WORK REQUEST
Copy word for word the stretch of the ADR on the cross-fleet pattern integration wave from "ADR-0021: Cross-fleet pattern" through "wave following ADR-0020)".

TEXT UNDER STUDY
ADR-0021: Cross-fleet pattern integration wave (2026-06-13)¶
Status¶
Accepted
Date¶
2026-06-13
Authors¶
praxis maintainers (pattern-integration wave following ADR-0020)
Context¶
A survey of proven operational patterns from the broader fleet-tooling domain (infrastructure provisioning, configuration management, operator runbooks, shell and SSH actuation, and an agent runtime) was run against praxis to find additions worth adopting. praxis had already absorbed most generic hardening idioms (finite or non-negative numeric validation at construction, per-link failure containment in the routing-chain dispatcher, provider-token redaction shapes, the append-only hash-chained audit with degrade-to-stderr, process-group subprocess kill, an env allowlist, chain resume on restart), so the genuinely missing, high-value additions clustered in four areas. They are integrated here natively, with no import from or runtime coupling to any external tooling (ADR-0001, ADR-0014): praxis reimplements the idea, it does not depend on the source.
The wave deliberately implements the four self-contained, well-scoped additions and records the larger or decision-bearing findings as tracked backlog items rather than rushing them into a security-sensitive change.

DATA UNDER STUDY
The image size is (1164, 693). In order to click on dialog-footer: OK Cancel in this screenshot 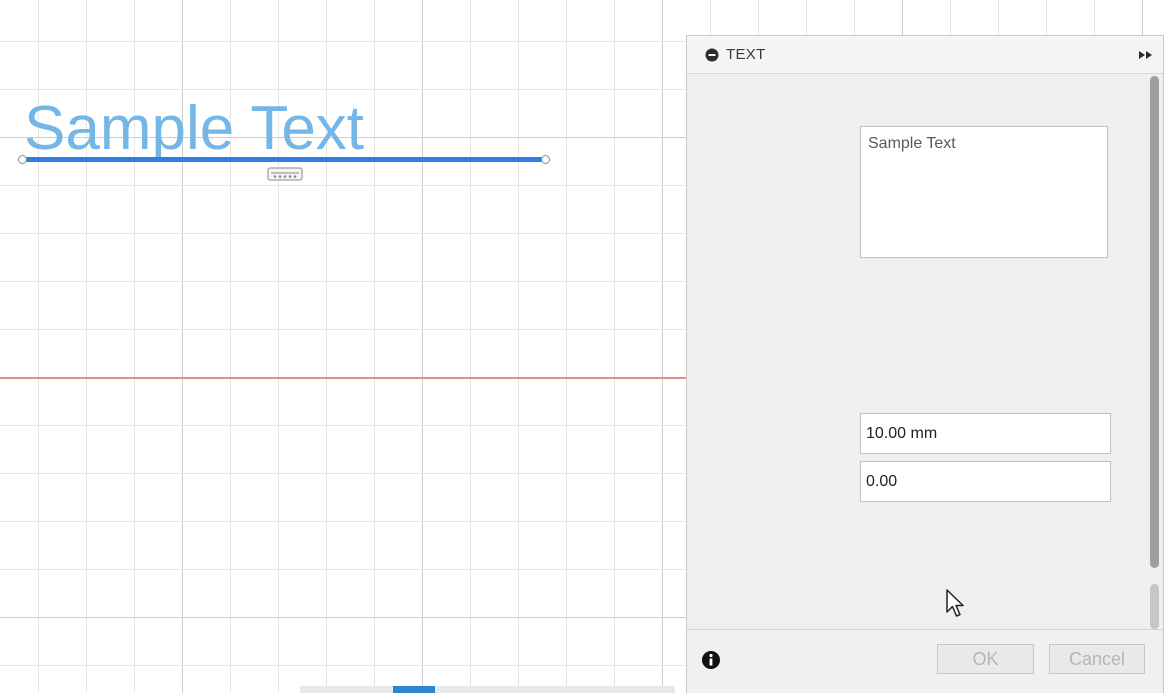, I will do `click(925, 661)`.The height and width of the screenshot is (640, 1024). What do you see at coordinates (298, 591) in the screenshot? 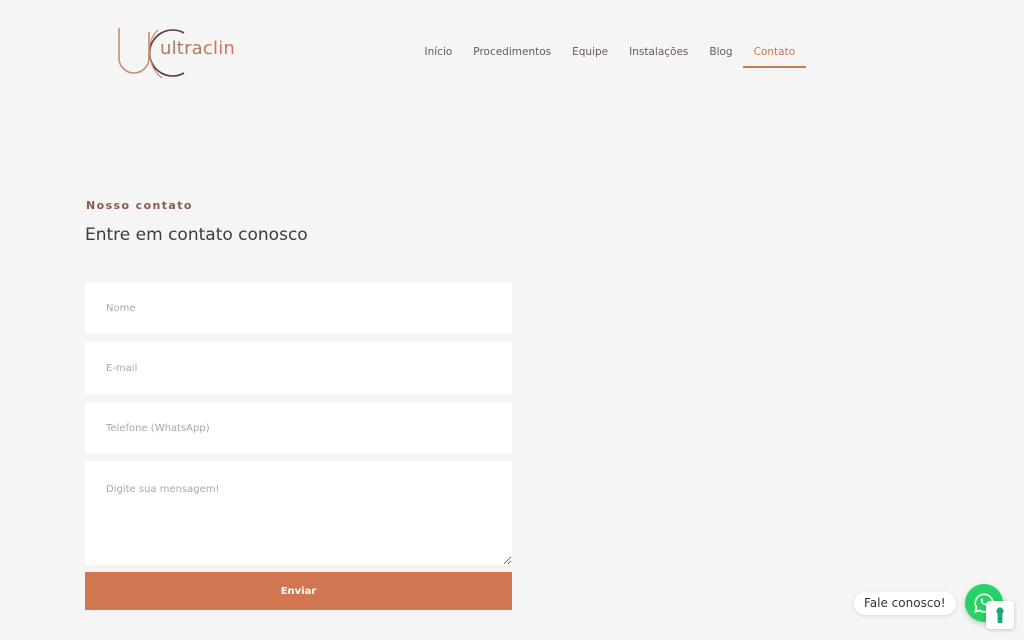
I see `submit-button: Enviar` at bounding box center [298, 591].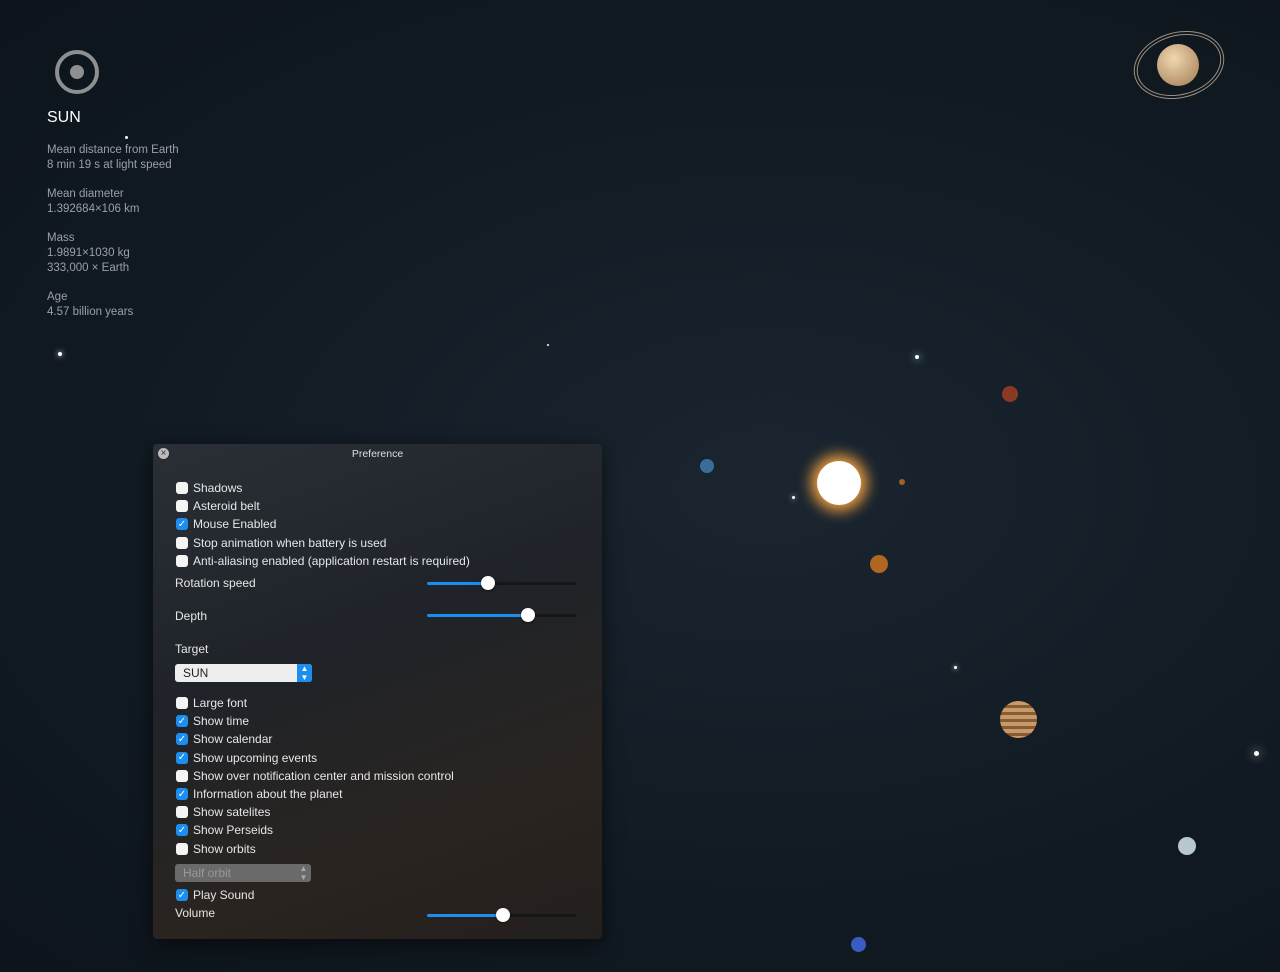 The height and width of the screenshot is (972, 1280). I want to click on checkbox-mouse-enabled: ✓ Mouse Enabled, so click(226, 524).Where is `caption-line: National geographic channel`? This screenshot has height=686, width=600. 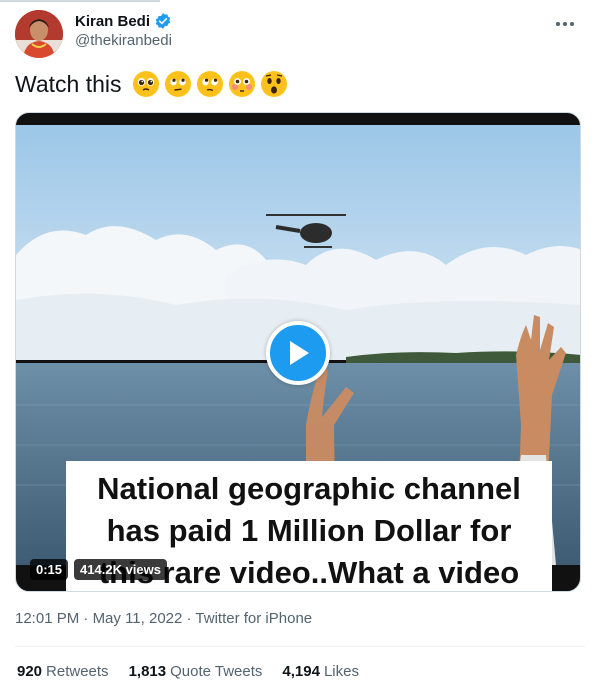 caption-line: National geographic channel is located at coordinates (309, 488). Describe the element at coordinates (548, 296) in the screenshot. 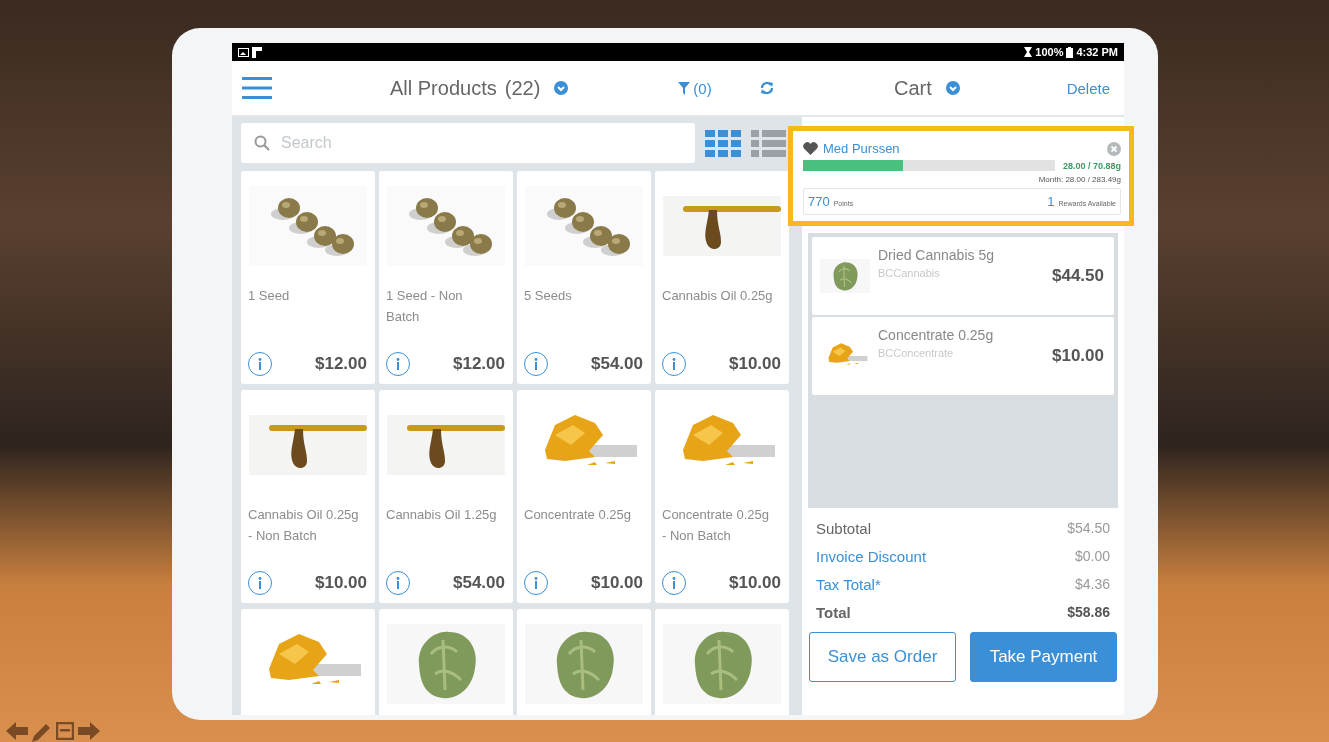

I see `product-name: 5 Seeds` at that location.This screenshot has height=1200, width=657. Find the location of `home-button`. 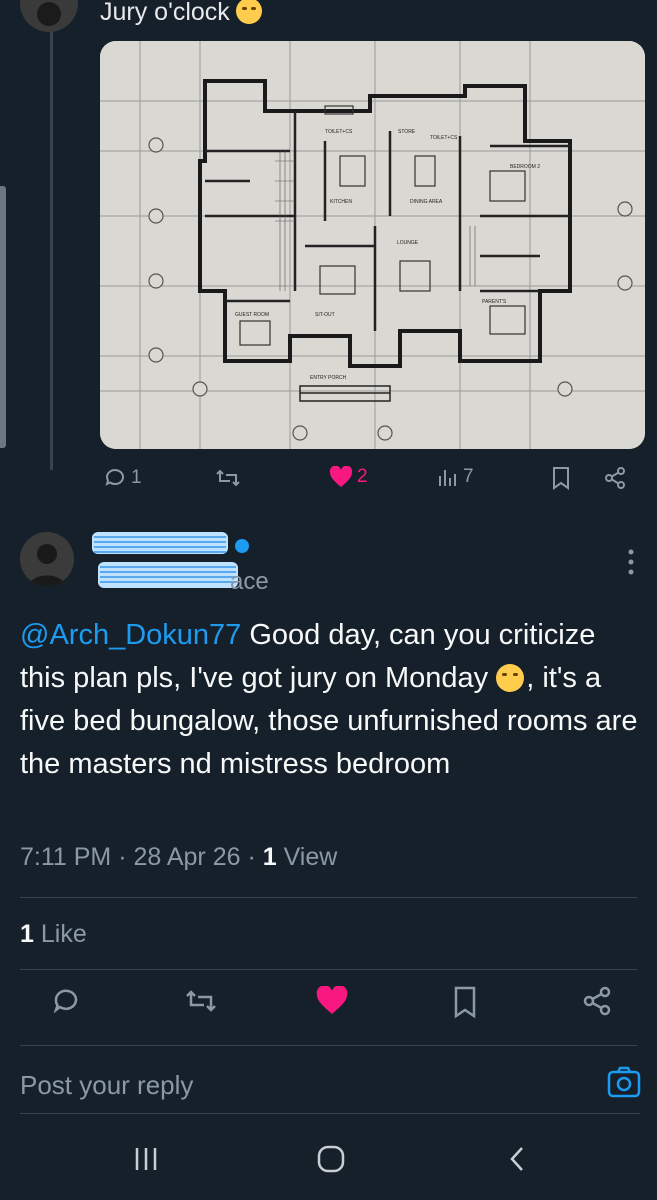

home-button is located at coordinates (331, 1162).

WRITTEN ANSWER
ADR-0021: Cross-fleet pattern integration wave (2026-06-13)¶
Status¶
Accepted
Date¶
2026-06-13
Authors¶
praxis maintainers (pattern-integration wave following ADR-0020)